(Collected data entries)
^^^^^^^^
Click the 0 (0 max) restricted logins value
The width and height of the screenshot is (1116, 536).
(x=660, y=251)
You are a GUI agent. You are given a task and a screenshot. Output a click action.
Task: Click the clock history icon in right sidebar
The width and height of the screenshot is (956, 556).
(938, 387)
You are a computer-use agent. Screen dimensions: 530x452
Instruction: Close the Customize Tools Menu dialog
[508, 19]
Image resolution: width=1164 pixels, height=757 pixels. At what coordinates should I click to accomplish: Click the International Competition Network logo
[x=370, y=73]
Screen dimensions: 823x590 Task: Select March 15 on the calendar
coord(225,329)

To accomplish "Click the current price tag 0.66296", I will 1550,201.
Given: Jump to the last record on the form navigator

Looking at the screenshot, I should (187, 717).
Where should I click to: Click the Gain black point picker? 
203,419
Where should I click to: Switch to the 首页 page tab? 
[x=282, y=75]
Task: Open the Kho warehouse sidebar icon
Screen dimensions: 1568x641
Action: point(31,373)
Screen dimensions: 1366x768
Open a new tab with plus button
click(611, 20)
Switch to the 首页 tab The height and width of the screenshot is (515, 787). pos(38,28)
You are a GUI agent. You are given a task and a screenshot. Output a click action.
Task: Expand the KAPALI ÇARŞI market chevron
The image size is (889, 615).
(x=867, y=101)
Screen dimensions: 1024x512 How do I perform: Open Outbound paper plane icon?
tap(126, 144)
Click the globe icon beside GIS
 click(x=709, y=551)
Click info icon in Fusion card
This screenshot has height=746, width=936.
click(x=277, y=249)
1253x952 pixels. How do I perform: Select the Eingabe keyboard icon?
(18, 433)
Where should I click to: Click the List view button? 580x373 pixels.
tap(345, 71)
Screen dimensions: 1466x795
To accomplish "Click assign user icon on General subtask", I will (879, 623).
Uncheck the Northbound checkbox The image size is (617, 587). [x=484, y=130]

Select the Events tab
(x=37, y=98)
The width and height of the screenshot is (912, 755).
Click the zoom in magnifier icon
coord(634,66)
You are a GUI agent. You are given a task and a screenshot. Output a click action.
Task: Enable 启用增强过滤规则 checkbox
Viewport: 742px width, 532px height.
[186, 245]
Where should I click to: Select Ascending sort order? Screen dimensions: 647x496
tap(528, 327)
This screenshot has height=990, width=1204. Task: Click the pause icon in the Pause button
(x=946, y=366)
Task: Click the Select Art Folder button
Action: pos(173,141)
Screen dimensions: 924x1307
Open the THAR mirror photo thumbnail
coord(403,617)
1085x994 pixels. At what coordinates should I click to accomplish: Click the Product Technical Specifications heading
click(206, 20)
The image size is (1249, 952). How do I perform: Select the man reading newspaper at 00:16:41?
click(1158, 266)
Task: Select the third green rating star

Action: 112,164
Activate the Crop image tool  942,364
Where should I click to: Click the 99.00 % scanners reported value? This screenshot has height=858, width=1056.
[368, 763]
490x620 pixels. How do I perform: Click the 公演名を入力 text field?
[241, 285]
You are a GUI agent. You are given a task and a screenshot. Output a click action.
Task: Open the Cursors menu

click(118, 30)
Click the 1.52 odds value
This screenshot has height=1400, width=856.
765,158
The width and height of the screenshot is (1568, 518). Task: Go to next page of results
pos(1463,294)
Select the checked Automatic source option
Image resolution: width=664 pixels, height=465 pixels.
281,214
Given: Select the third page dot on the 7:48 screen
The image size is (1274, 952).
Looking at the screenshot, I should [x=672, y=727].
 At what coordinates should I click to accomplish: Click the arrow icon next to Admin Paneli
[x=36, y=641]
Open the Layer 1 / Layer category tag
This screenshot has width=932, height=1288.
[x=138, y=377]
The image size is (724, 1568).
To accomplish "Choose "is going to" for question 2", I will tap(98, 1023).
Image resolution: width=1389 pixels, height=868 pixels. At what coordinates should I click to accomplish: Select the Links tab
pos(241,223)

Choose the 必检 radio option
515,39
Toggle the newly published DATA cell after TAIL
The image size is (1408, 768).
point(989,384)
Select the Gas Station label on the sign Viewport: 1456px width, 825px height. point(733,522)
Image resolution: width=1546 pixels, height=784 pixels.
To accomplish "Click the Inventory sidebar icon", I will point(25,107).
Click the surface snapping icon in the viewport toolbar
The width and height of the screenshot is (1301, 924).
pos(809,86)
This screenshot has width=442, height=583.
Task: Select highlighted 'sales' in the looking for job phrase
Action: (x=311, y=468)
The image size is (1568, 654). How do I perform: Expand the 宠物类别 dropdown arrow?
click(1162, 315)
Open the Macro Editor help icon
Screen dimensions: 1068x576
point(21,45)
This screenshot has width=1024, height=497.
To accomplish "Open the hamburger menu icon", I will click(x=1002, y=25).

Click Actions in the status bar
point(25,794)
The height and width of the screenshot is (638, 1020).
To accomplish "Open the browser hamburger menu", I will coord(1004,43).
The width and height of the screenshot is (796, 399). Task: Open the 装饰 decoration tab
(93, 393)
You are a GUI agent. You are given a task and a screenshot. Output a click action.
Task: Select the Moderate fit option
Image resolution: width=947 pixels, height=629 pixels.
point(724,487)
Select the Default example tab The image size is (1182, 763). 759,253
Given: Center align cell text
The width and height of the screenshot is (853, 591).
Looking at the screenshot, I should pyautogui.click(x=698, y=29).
^^^^^^^^
**Required action:** Exactly as written, give the records again.

**Answer to this problem:**
Click the 0 (0 max) restricted logins value
The width and height of the screenshot is (1116, 536).
(x=660, y=251)
You are a GUI agent. You are given a task and a screenshot. Output a click action.
Task: Click the clock history icon in right sidebar
The width and height of the screenshot is (956, 556).
(938, 387)
You are a computer-use agent. Screen dimensions: 530x452
Instruction: Close the Customize Tools Menu dialog
[508, 19]
Image resolution: width=1164 pixels, height=757 pixels. At what coordinates should I click to accomplish: Click the International Competition Network logo
[x=370, y=73]
Screen dimensions: 823x590 Task: Select March 15 on the calendar
coord(225,329)

To accomplish "Click the current price tag 0.66296", I will 1550,201.
Given: Jump to the last record on the form navigator

Looking at the screenshot, I should (187, 717).
Where should I click to: Click the Gain black point picker? 
203,419
Where should I click to: Switch to the 首页 page tab? 
[x=282, y=75]
Task: Open the Kho warehouse sidebar icon
Screen dimensions: 1568x641
Action: point(31,373)
Screen dimensions: 1366x768
Open a new tab with plus button
click(611, 20)
Switch to the 首页 tab The height and width of the screenshot is (515, 787). pos(38,28)
You are a GUI agent. You are given a task and a screenshot. Output a click action.
Task: Expand the KAPALI ÇARŞI market chevron
The image size is (889, 615).
(x=867, y=101)
Screen dimensions: 1024x512 How do I perform: Open Outbound paper plane icon?
tap(126, 144)
Click the globe icon beside GIS
 click(x=709, y=551)
Click info icon in Fusion card
This screenshot has height=746, width=936.
click(x=277, y=249)
1253x952 pixels. How do I perform: Select the Eingabe keyboard icon?
(18, 433)
Where should I click to: Click the List view button? 580x373 pixels.
tap(345, 71)
Screen dimensions: 1466x795
To accomplish "Click assign user icon on General subtask", I will (879, 623).
Uncheck the Northbound checkbox The image size is (617, 587). [x=484, y=130]

Select the Events tab
(x=37, y=98)
The width and height of the screenshot is (912, 755).
Click the zoom in magnifier icon
coord(634,66)
You are a GUI agent. You are given a task and a screenshot. Output a click action.
Task: Enable 启用增强过滤规则 checkbox
Viewport: 742px width, 532px height.
[186, 245]
Where should I click to: Select Ascending sort order? Screen dimensions: 647x496
tap(528, 327)
This screenshot has height=990, width=1204. Task: Click the pause icon in the Pause button
(x=946, y=366)
Task: Click the Select Art Folder button
Action: pos(173,141)
Screen dimensions: 924x1307
Open the THAR mirror photo thumbnail
coord(403,617)
1085x994 pixels. At what coordinates should I click to accomplish: Click the Product Technical Specifications heading
click(206, 20)
The image size is (1249, 952). How do I perform: Select the man reading newspaper at 00:16:41?
click(1158, 266)
Task: Select the third green rating star

Action: 112,164
Activate the Crop image tool  942,364
Where should I click to: Click the 99.00 % scanners reported value? This screenshot has height=858, width=1056.
[368, 763]
490x620 pixels. How do I perform: Click the 公演名を入力 text field?
[241, 285]
You are a GUI agent. You are given a task and a screenshot. Output a click action.
Task: Open the Cursors menu

click(118, 30)
Click the 1.52 odds value
This screenshot has height=1400, width=856.
765,158
The width and height of the screenshot is (1568, 518). Task: Go to next page of results
pos(1463,294)
Select the checked Automatic source option
Image resolution: width=664 pixels, height=465 pixels.
281,214
Given: Select the third page dot on the 7:48 screen
The image size is (1274, 952).
Looking at the screenshot, I should [x=672, y=727].
 At what coordinates should I click to accomplish: Click the arrow icon next to Admin Paneli
[x=36, y=641]
Open the Layer 1 / Layer category tag
This screenshot has width=932, height=1288.
[x=138, y=377]
The image size is (724, 1568).
To accomplish "Choose "is going to" for question 2", I will tap(98, 1023).
Image resolution: width=1389 pixels, height=868 pixels. At what coordinates should I click to accomplish: Select the Links tab
pos(241,223)

Choose the 必检 radio option
515,39
Toggle the newly published DATA cell after TAIL
The image size is (1408, 768).
point(989,384)
Select the Gas Station label on the sign Viewport: 1456px width, 825px height. point(733,522)
Image resolution: width=1546 pixels, height=784 pixels.
To accomplish "Click the Inventory sidebar icon", I will point(25,107).
Click the surface snapping icon in the viewport toolbar
The width and height of the screenshot is (1301, 924).
pos(809,86)
This screenshot has width=442, height=583.
Task: Select highlighted 'sales' in the looking for job phrase
Action: (x=311, y=468)
The image size is (1568, 654). How do I perform: Expand the 宠物类别 dropdown arrow?
click(1162, 315)
Open the Macro Editor help icon
Screen dimensions: 1068x576
point(21,45)
This screenshot has width=1024, height=497.
To accomplish "Open the hamburger menu icon", I will click(x=1002, y=25).

Click Actions in the status bar
point(25,794)
The height and width of the screenshot is (638, 1020).
To accomplish "Open the browser hamburger menu", I will coord(1004,43).
The width and height of the screenshot is (796, 399). Task: Open the 装饰 decoration tab
(93, 393)
You are a GUI agent. You are given a task and a screenshot. Output a click action.
Task: Select the Moderate fit option
Image resolution: width=947 pixels, height=629 pixels.
point(724,487)
Select the Default example tab The image size is (1182, 763). 759,253
Given: Center align cell text
The width and height of the screenshot is (853, 591).
Looking at the screenshot, I should pyautogui.click(x=698, y=29).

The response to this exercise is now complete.